Introduction: Slow Cooked Pork and Kumara (Sweet Potato)

Winter was having a final kick down here, and pork was on special at the supermarket, so it was time for some filling crock-pot action.

This recipe is amazingly simple, and although it takes forever to cook, almost all of that time involves the crock-pot bubbling away on its own, so it is actually very quick in terms of time spent.

Step 1: Ingredients and Overview

Ingredients

3lbs (1.5kg) of kumara or sweet potatoes
4lbs (2kg) pork shoulder roast
1 bulb of garlic
1 tablespoon Worcestershire sauce
1 teaspoon ground black pepper
1 teaspoon salt
You will also need a couple of tablespoons of white flour, or some cornflour or arrowroot to thicken the gravy.

Overview

(10 minutes) Prepare the kumara
(5 minutes) Stab the pork and stuff garlic cloves into the holes
(1 minute) Season
(0 minutes) Slow cook (crock-pot) overnight
(10 minutes) Make the gravy
Serve

Step 2: Kumara

Peel the kumara and then chop into fairly big chunks.

Layer these at the bottom of the crock pot, keeping a handful in reserve to go around the joint.

Step 3: Preparing the Pork

Peel the garlic cloves and pat the meat dry with a paper towel.

Using a sharp pointed knife, make short stab cuts into the meat.

Push a garlic clove into each hole.

Drizzle Worcestershire sauce all over the meat.

Sprinkle with the ground pepper and salt.

Put in the crockpot, making sure that the lid will close (hence why some of the kumara had to be put by the side).

Turn on the crock and leave it overnight.

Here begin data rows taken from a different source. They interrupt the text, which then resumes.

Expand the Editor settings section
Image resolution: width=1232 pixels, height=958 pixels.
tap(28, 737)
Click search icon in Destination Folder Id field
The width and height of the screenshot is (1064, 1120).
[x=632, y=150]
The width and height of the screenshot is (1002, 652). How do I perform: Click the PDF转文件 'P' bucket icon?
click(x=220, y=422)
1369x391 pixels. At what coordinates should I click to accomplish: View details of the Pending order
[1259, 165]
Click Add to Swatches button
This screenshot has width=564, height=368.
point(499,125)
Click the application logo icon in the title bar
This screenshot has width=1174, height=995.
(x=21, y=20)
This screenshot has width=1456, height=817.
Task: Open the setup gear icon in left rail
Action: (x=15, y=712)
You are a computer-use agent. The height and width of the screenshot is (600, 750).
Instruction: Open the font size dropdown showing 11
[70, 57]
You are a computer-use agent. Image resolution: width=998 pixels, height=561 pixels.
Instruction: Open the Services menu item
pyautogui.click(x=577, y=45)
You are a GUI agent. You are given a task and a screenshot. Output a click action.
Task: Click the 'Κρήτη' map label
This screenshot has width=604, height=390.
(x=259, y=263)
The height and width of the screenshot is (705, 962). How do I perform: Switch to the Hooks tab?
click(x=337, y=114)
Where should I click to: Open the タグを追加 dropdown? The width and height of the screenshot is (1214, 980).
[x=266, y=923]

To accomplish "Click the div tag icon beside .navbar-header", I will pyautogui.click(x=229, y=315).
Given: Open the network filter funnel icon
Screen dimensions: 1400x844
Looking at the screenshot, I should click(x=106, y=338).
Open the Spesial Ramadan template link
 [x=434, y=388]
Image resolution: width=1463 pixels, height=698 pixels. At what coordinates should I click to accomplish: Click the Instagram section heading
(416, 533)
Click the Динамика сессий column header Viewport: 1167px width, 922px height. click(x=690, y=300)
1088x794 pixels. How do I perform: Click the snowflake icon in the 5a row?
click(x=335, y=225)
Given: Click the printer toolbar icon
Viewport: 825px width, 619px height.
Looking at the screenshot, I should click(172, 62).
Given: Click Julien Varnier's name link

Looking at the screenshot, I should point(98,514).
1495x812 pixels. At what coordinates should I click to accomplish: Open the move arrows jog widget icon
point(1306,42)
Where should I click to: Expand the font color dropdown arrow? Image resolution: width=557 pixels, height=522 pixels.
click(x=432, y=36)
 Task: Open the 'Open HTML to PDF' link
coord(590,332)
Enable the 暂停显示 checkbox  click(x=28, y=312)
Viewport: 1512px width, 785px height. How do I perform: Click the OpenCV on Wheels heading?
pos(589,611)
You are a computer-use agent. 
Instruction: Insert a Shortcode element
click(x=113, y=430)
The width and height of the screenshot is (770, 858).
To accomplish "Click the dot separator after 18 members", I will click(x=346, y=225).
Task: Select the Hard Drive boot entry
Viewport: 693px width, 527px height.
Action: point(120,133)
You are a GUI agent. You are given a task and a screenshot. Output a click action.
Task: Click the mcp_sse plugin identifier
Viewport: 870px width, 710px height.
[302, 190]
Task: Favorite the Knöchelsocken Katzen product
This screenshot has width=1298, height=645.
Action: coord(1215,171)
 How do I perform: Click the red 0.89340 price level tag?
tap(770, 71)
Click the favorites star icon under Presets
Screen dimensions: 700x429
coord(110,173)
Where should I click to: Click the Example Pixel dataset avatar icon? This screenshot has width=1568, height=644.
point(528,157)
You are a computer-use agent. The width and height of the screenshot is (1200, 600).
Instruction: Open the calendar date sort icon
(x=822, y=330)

Step 4: Making the Gravy and Serving

When everything is cooked (which was eighteen hours in this case as I was out of the house), carefully lift the meat out and put it on a plate.

Cover the joint with kitchen foil and leave to rest.

Pour the kumara into a colander over a bowl, to separate the sweet potatoes from the liquid which has come out of the meat.

Pour the liquid into a saucepan, add two tablespoons of white flour.

Mix with a stick blender and simmer for a few minutes to thicken.

Mash the kumara (which will not take much effort after cooking for eighteen hours) and carve the meat.